Бойцы отправились в горы, чтобы очистить местность от помещичьих дружинников. Тем временем У Хуа-гуань и мой дядя У Вэнь-моу закололи свинью и теперь занимались приготовлением пищи. Я решил разжечь костер и согреть воды. Собирая сухие ветки, я обнаружил в куче хвороста какой-то ремень. Осторожно потянул за него. Оказалось, это винтовка с маркой Ханьянского арсенала. От радости я был на седьмом небе! Когда я обедал, У Хуа-гуань и У Вэнь-моу понесли в горы пищу красноармейцам и сообщили отцу о моей находке, он тотчас послал человека за ней. Я тоже пошел в горы. Все обрадовались найденной винтовке. Командир полка У Хуа-гао сказал:

— Отлично! Теперь в нашем полку есть одна винтовка!
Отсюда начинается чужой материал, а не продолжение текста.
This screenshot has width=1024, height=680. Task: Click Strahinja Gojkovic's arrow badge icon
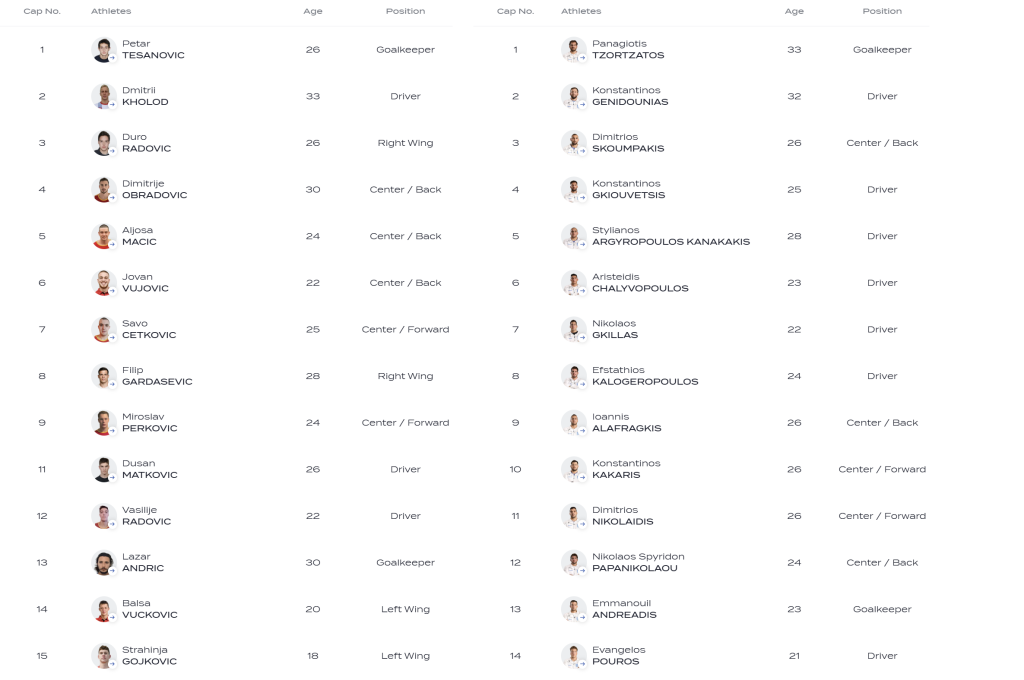[112, 664]
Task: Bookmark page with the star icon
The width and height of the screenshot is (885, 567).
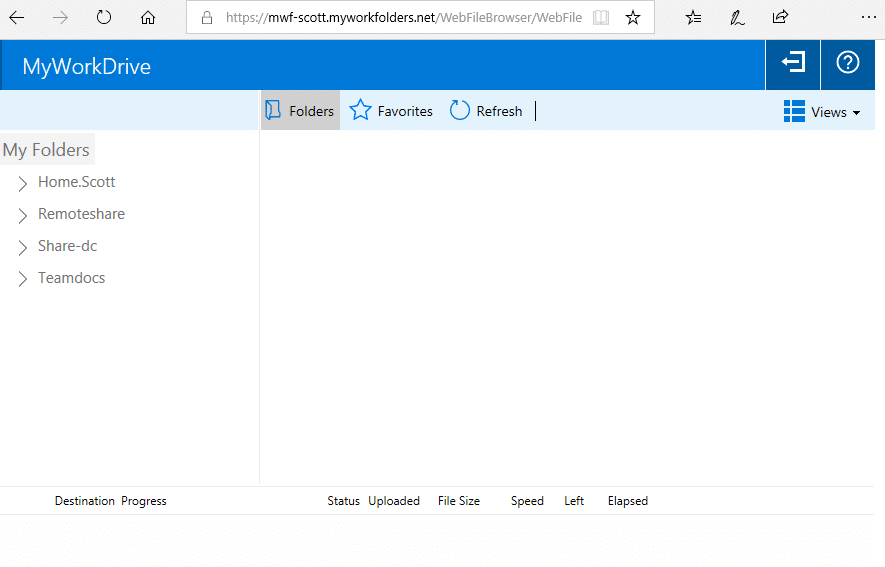Action: click(x=633, y=17)
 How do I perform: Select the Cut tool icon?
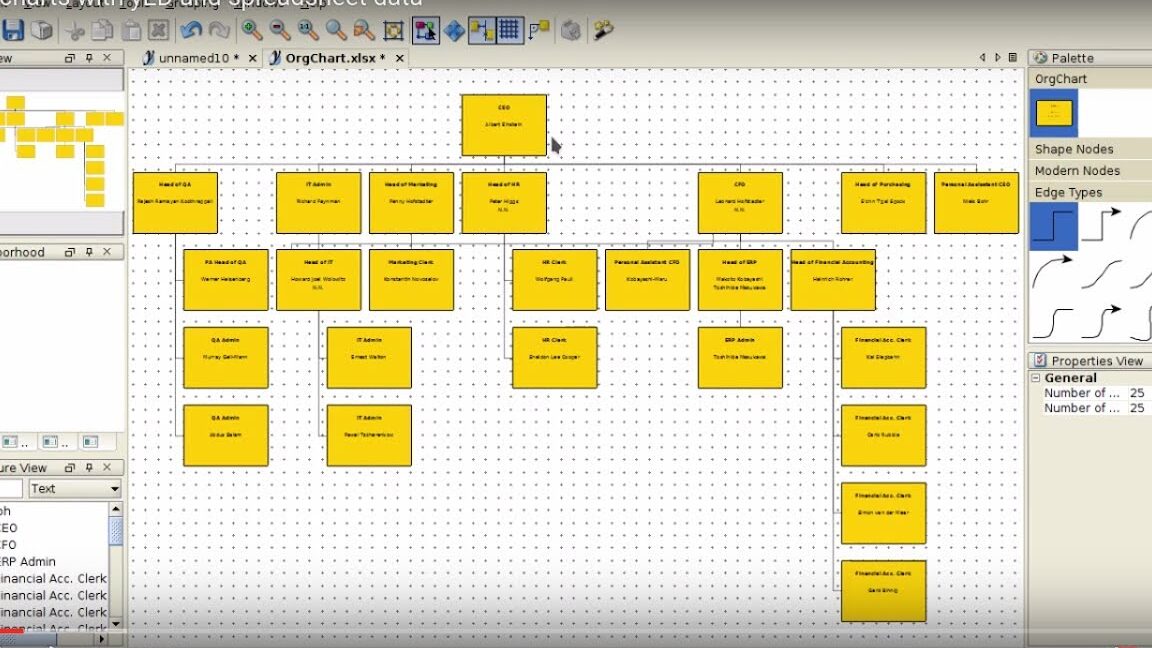click(73, 29)
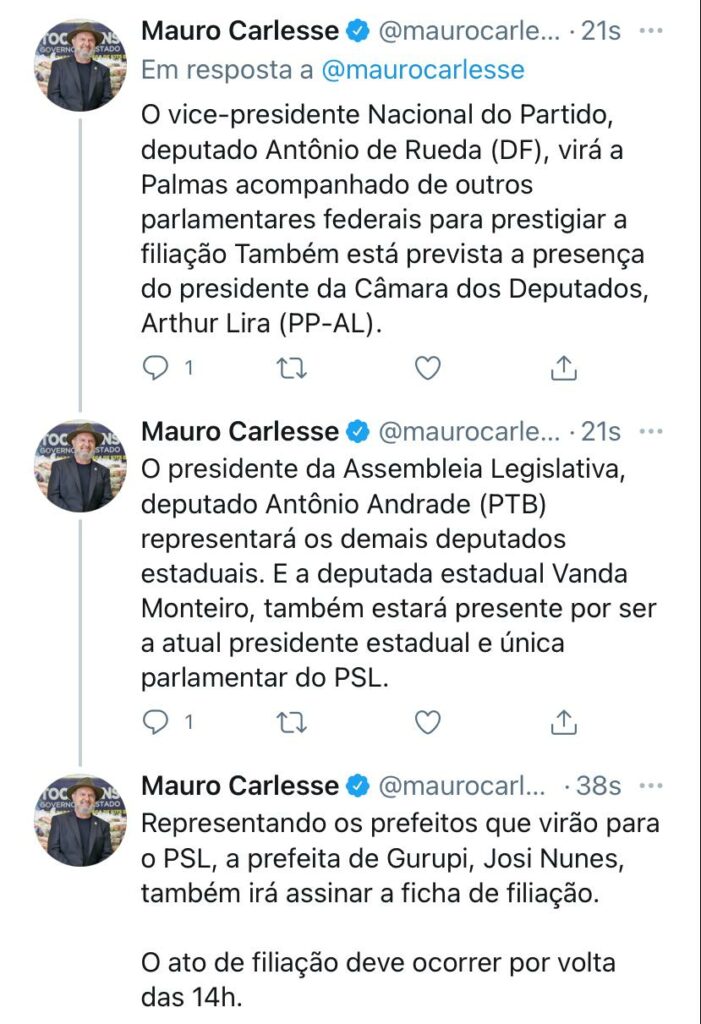The height and width of the screenshot is (1024, 701).
Task: Click the verified badge on the second tweet
Action: coord(357,432)
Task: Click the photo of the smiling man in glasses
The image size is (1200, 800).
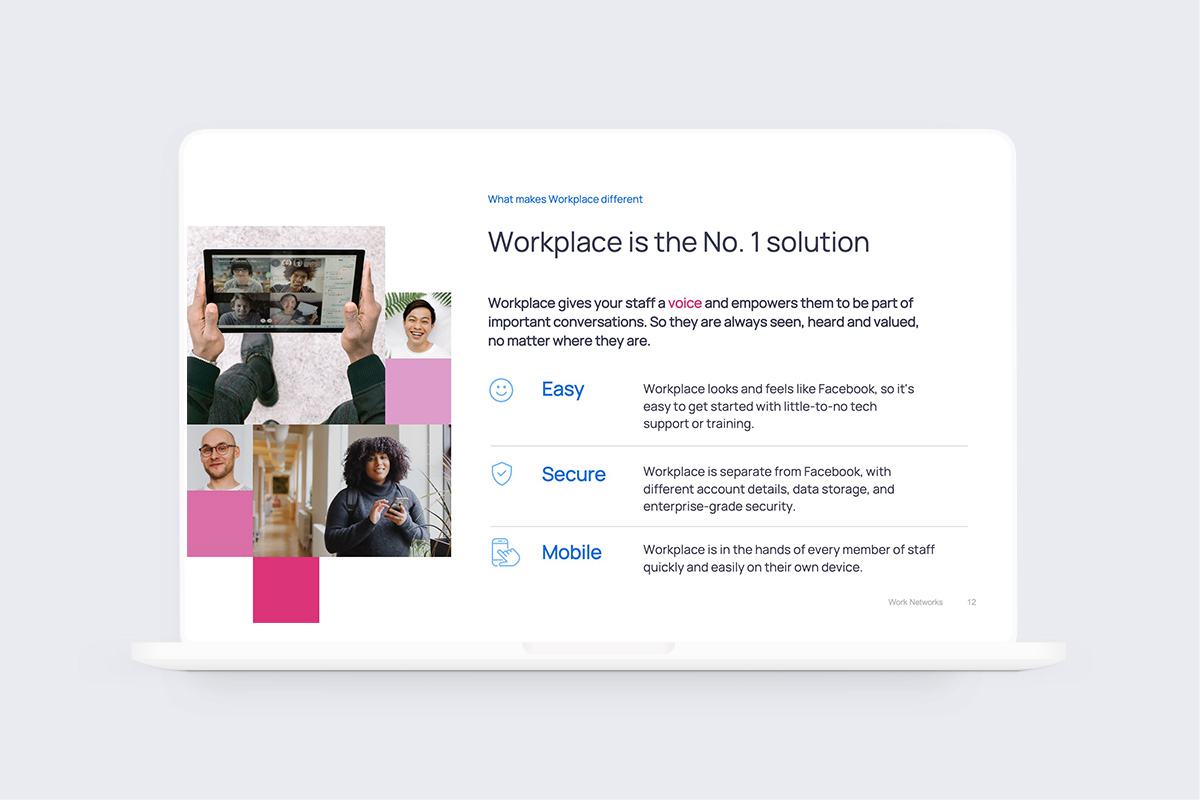Action: 219,459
Весной 1929 года наш полк расположился в небольшой деревушке севернее реки Ючжахэ. К этому времени у нас было уже девять винтовок. Кроме того, командование Красной армии передало командиру полка и комиссару по одному маузеру.
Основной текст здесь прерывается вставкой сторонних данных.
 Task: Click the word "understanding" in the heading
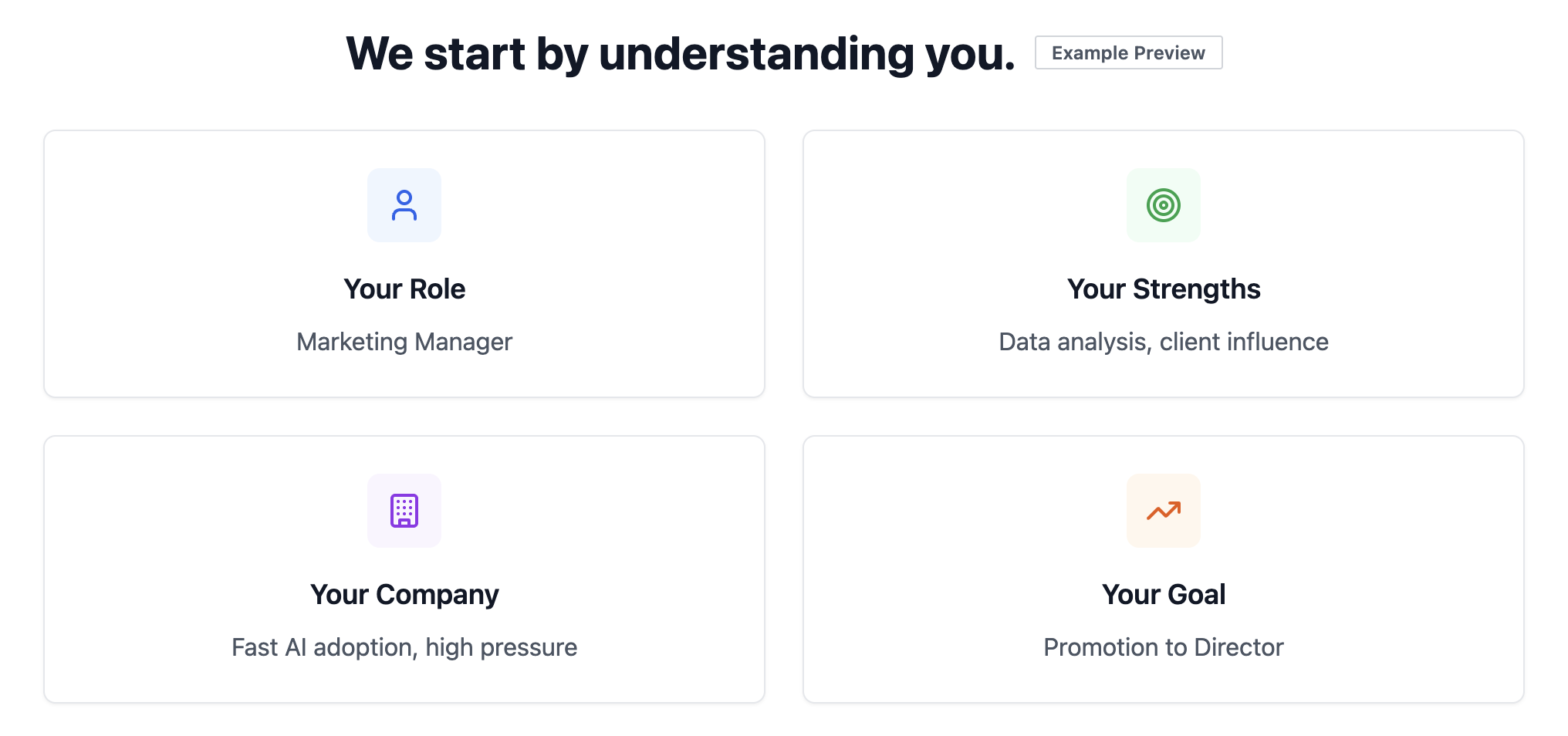tap(755, 54)
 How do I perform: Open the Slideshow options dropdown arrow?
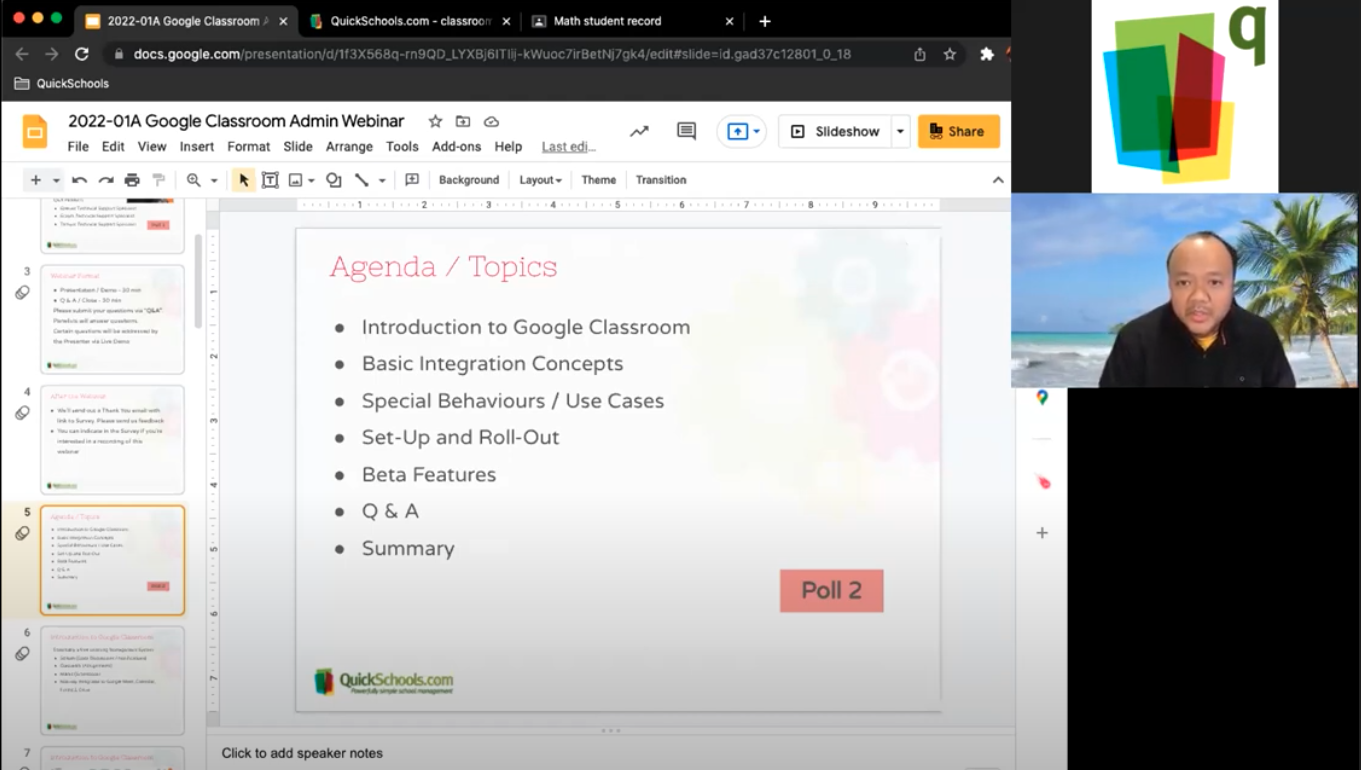[x=900, y=131]
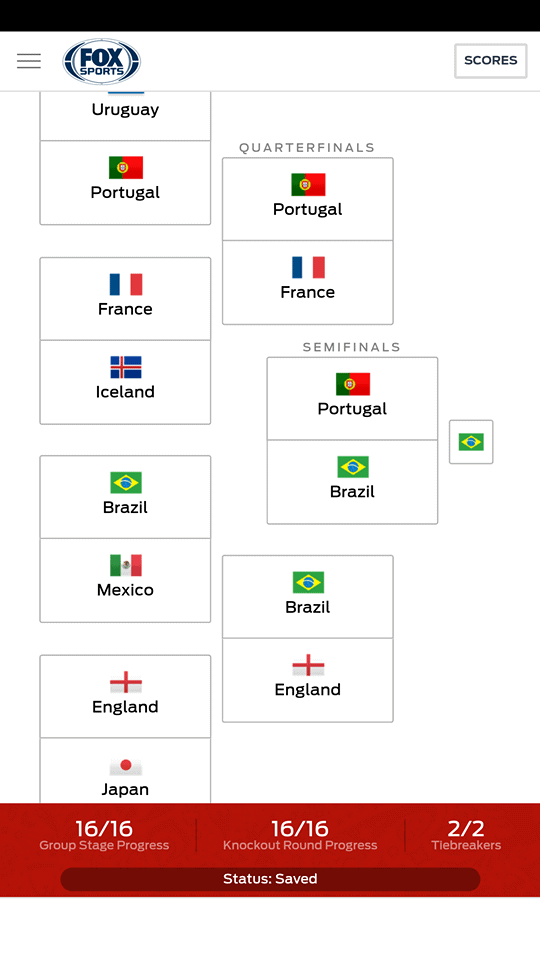Select Brazil in the lower quarterfinal
The image size is (540, 960).
coord(307,597)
Однажды я воспользовался отсутствием старших и взял винтовку в руки. Разве мог я предположить, что она заряжена! Едва нажал на спусковой крючок, раздался оглушительный выстрел. Находившийся неподалеку буйвол упал замертво. Я сильно испугался и [41] побежал в штаб к начхозу. Начхоз, пожилой добродушный человек, очень любил нас, маленьких бойцов. Выслушав меня, он проворчал:

— Ах, бесенята! Вечно вы причиняете одни беспокойства! Ты же знаешь, что за буйвола надо платить крестьянину четырнадцать юаней. — С этими словами он пошел искать хозяина.

Отца эта история очень рассердила. Он требовал, чтобы я в сопровождении У Вэнь-моу вернулся домой, а пока он запер меня в сарае. Я молчал, чувствуя, что на этот раз отец не переменит своего решения.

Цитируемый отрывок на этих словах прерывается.